(Saved entries)

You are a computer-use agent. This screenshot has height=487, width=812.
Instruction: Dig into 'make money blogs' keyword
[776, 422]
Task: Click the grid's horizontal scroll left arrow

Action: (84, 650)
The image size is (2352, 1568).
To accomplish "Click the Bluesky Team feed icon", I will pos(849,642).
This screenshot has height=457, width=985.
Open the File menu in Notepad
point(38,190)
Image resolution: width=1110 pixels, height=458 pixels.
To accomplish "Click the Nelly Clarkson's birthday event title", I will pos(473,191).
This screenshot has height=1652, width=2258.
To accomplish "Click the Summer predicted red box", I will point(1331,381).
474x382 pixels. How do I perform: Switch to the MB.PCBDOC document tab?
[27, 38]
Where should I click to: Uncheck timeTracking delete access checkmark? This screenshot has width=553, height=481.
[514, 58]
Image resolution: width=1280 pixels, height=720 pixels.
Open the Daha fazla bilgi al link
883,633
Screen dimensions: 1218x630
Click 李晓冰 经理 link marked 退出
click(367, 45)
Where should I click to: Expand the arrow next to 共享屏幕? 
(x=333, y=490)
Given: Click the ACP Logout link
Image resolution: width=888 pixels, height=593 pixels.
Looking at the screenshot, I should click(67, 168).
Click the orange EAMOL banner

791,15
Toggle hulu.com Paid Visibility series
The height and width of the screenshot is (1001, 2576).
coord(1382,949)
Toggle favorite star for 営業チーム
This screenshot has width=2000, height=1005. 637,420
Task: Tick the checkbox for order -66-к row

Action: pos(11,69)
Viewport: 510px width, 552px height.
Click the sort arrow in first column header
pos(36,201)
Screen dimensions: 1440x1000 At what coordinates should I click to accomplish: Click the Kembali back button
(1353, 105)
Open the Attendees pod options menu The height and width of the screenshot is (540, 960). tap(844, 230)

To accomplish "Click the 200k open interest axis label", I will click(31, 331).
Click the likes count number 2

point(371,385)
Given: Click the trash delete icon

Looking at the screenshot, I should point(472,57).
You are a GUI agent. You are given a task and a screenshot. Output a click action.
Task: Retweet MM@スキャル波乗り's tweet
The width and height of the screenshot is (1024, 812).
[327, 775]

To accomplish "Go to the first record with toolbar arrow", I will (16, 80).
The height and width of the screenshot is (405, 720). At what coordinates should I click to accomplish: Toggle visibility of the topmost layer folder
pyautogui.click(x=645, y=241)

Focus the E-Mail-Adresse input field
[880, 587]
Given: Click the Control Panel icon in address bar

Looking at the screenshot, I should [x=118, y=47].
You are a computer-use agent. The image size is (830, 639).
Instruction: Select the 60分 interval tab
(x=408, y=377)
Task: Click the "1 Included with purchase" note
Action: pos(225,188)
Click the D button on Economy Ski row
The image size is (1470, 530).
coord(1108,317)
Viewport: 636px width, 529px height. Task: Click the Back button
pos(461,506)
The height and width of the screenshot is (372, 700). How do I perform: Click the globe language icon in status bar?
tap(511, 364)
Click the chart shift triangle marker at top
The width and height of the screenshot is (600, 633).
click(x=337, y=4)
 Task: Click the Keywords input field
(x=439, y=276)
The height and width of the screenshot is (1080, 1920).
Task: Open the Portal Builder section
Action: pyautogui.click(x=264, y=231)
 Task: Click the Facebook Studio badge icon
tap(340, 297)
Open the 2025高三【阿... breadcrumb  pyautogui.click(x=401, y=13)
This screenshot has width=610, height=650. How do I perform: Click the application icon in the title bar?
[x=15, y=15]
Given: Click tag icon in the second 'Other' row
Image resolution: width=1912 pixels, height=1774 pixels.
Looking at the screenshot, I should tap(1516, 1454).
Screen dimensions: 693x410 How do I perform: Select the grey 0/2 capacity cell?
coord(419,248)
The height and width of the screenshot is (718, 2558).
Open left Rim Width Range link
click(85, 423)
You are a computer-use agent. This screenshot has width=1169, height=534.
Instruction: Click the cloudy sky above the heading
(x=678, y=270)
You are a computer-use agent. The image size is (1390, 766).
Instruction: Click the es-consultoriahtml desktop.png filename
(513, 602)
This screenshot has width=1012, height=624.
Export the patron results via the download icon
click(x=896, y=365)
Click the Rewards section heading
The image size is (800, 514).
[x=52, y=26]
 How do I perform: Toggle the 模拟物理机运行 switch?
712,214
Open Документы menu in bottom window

Try it => Every record is to be repeated exactly as it stands above.

Answer to this exercise =>
You are a computer-use agent. This screenshot has height=487, width=812.
Instruction: Dig into 'make money blogs' keyword
[776, 422]
Task: Click the grid's horizontal scroll left arrow

Action: (84, 650)
The image size is (2352, 1568).
To accomplish "Click the Bluesky Team feed icon", I will pos(849,642).
This screenshot has height=457, width=985.
Open the File menu in Notepad
point(38,190)
Image resolution: width=1110 pixels, height=458 pixels.
To accomplish "Click the Nelly Clarkson's birthday event title", I will pos(473,191).
This screenshot has height=1652, width=2258.
To accomplish "Click the Summer predicted red box", I will point(1331,381).
474x382 pixels. How do I perform: Switch to the MB.PCBDOC document tab?
[27, 38]
Where should I click to: Uncheck timeTracking delete access checkmark? This screenshot has width=553, height=481.
[514, 58]
Image resolution: width=1280 pixels, height=720 pixels.
Open the Daha fazla bilgi al link
883,633
Screen dimensions: 1218x630
Click 李晓冰 经理 link marked 退出
click(367, 45)
Where should I click to: Expand the arrow next to 共享屏幕? 
(x=333, y=490)
Given: Click the ACP Logout link
Image resolution: width=888 pixels, height=593 pixels.
Looking at the screenshot, I should click(67, 168).
Click the orange EAMOL banner

791,15
Toggle hulu.com Paid Visibility series
The height and width of the screenshot is (1001, 2576).
coord(1382,949)
Toggle favorite star for 営業チーム
This screenshot has width=2000, height=1005. 637,420
Task: Tick the checkbox for order -66-к row

Action: pos(11,69)
Viewport: 510px width, 552px height.
Click the sort arrow in first column header
pos(36,201)
Screen dimensions: 1440x1000 At what coordinates should I click to accomplish: Click the Kembali back button
(1353, 105)
Open the Attendees pod options menu The height and width of the screenshot is (540, 960). tap(844, 230)

To accomplish "Click the 200k open interest axis label", I will click(31, 331).
Click the likes count number 2

point(371,385)
Given: Click the trash delete icon

Looking at the screenshot, I should point(472,57).
You are a GUI agent. You are given a task and a screenshot. Output a click action.
Task: Retweet MM@スキャル波乗り's tweet
The width and height of the screenshot is (1024, 812).
[327, 775]

To accomplish "Go to the first record with toolbar arrow", I will (16, 80).
The height and width of the screenshot is (405, 720). At what coordinates should I click to accomplish: Toggle visibility of the topmost layer folder
pyautogui.click(x=645, y=241)

Focus the E-Mail-Adresse input field
[880, 587]
Given: Click the Control Panel icon in address bar

Looking at the screenshot, I should [x=118, y=47].
You are a computer-use agent. The image size is (830, 639).
Instruction: Select the 60分 interval tab
(x=408, y=377)
Task: Click the "1 Included with purchase" note
Action: pos(225,188)
Click the D button on Economy Ski row
The image size is (1470, 530).
coord(1108,317)
Viewport: 636px width, 529px height. Task: Click the Back button
pos(461,506)
The height and width of the screenshot is (372, 700). How do I perform: Click the globe language icon in status bar?
tap(511, 364)
Click the chart shift triangle marker at top
The width and height of the screenshot is (600, 633).
click(x=337, y=4)
 Task: Click the Keywords input field
(x=439, y=276)
The height and width of the screenshot is (1080, 1920).
Task: Open the Portal Builder section
Action: pyautogui.click(x=264, y=231)
 Task: Click the Facebook Studio badge icon
tap(340, 297)
Open the 2025高三【阿... breadcrumb  pyautogui.click(x=401, y=13)
This screenshot has width=610, height=650. How do I perform: Click the application icon in the title bar?
[x=15, y=15]
Given: Click tag icon in the second 'Other' row
Image resolution: width=1912 pixels, height=1774 pixels.
Looking at the screenshot, I should tap(1516, 1454).
Screen dimensions: 693x410 How do I perform: Select the grey 0/2 capacity cell?
coord(419,248)
The height and width of the screenshot is (718, 2558).
Open left Rim Width Range link
click(85, 423)
You are a computer-use agent. This screenshot has width=1169, height=534.
Instruction: Click the cloudy sky above the heading
(x=678, y=270)
You are a computer-use agent. The image size is (1390, 766).
Instruction: Click the es-consultoriahtml desktop.png filename
(513, 602)
This screenshot has width=1012, height=624.
Export the patron results via the download icon
click(x=896, y=365)
Click the Rewards section heading
The image size is (800, 514).
[x=52, y=26]
 How do I perform: Toggle the 模拟物理机运行 switch?
712,214
Open Документы menu in bottom window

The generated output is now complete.